[Live Webinar] Next-Level O11y: Why Every DevOps Team Needs a RUM Strategy Register today!

How to Optimize Your Elasticsearch Queries Using Pagination

  • Joanna Boetzkes
  • March 24, 2021
Share article
elasticsearch pagination

Consider for a moment that you are building a webpage that displays data stored in Elasticsearch. You have so much information in your index that your API Gateway cannot handle it all at once. What you’ll need to do is paginate your results so that the client can have a predictable amount of data returned each time.

Before paginating your results with your client, you will need to know how to paginate data in your backend storage. Most data storage solutions include functions enabling users to sort, filter, and paginate data. Elasticsearch is no different.

Your requirements and data structure will be crucial in deciding which method best suits your needs. Elasticsearch provides three ways of paginating data that are each useful: 

  • From/Size Pagination
  • Search After Pagination
  • Scroll Pagination

Let’s look at how these different types of pagination work:

From/Size Pagination

This Elasticsearch query shows how you can get the third page of data using from/size pagination. Assuming all the pages are 25 documents long, this search will return documents starting at the 50 and going to the 75.

The example below uses Elasticsearch’s search API that will look at all documents in the index. You could also filter or sort the records to keep the results consistent for viewing.

GET http://localhost:XXXX/your-index-name/_search

{

    "size": 25,

    "from": 50,

    "query": {

        "match_all": {}

    }

}

 

The Simplest to Implement

The simplest method of pagination uses the from and size parameters available in Elasticsearch’s search API. By default, from is 0 and size is 10, meaning if you don’t specify otherwise, Elasticsearch will return only the first ten results from your index. 

Change the from and size input values to get different pages of data. The from variable represents which document will start the page, and the size variable describes how many documents your search will return.

Great for Small Data Sets

If you have a large data set (more than 10,000 documents), from/size pagination is not ideal for you. You can use this up to 10,000 records without changes, and you can also increase this window to a higher number if you choose.

However, this value is used as a safeguard to protect against degraded performance or even failures. Elasticsearch must load all the data from the requested documents and any documents from previous pages behind the scenes.

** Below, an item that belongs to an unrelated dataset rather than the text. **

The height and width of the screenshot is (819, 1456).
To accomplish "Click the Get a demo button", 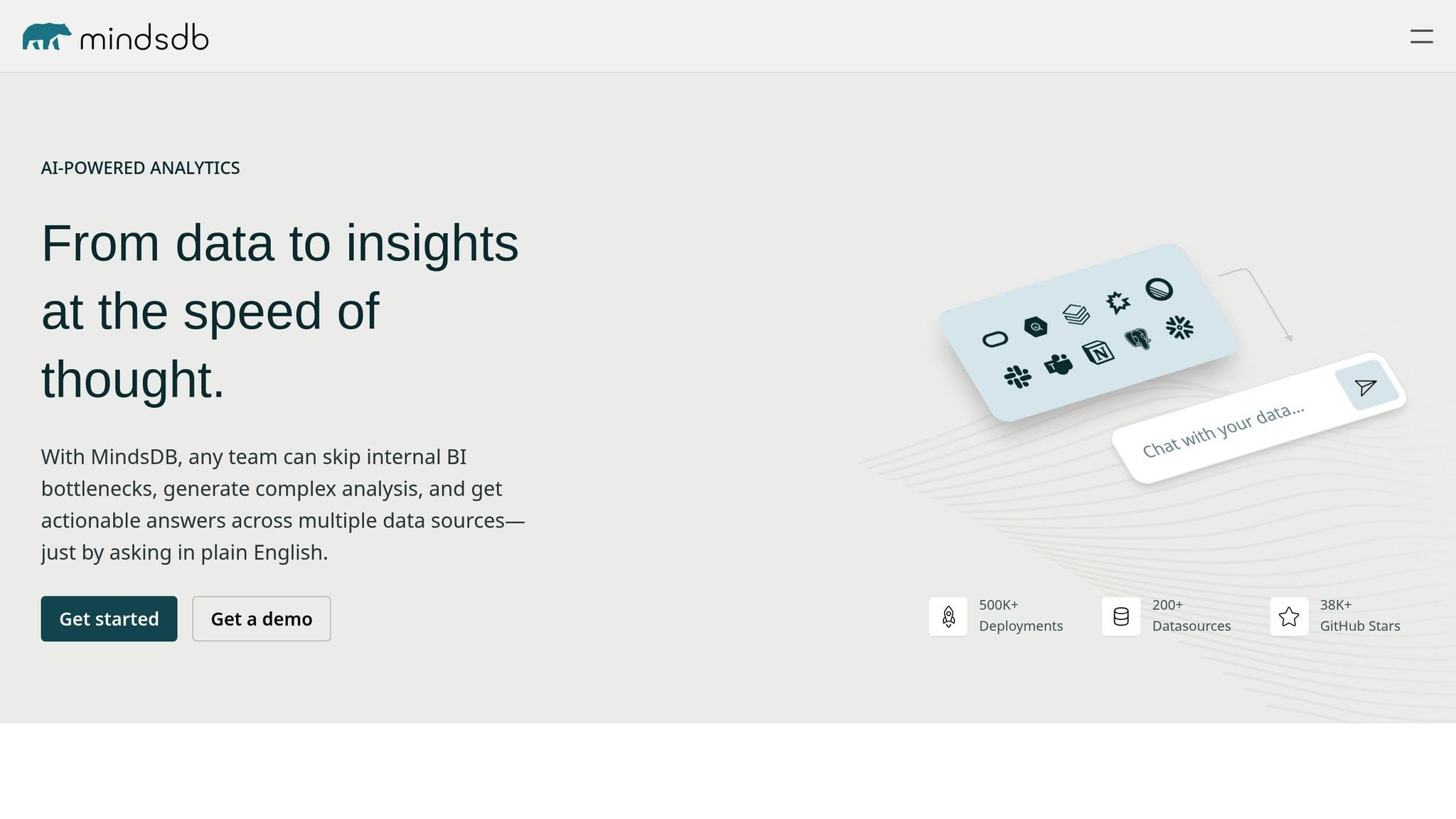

These documents can span multiple shards in your Elasticsearch cluster as well. As you get deeper into your data set, the operations must grow in size, causing issues.

May Miss Returning Documents

If you have a constantly or unpredictably changing dataset, you do not want to use this Elasticsearch pagination method to return all data. When you update a document, Elasticsearch will reindex it, potentially causing a change in documents’ order.

The addition or removal of a document will also change which hits are adjacent in the index. Since from/size pagination relies on documents’ location in an index, the reordering will mean returning duplicates of some documents and missing others. If you are displaying data on your webpage, the pages won’t always contain the same data, leading to a poor user experience.

Scroll Pagination

To perform scroll pagination, you must first perform a search using Elasticsearch’s search API. The first search includes a parameter indicating that a scroll will take place. The results will include a ‘scroll_id’ along with the results of the search request. 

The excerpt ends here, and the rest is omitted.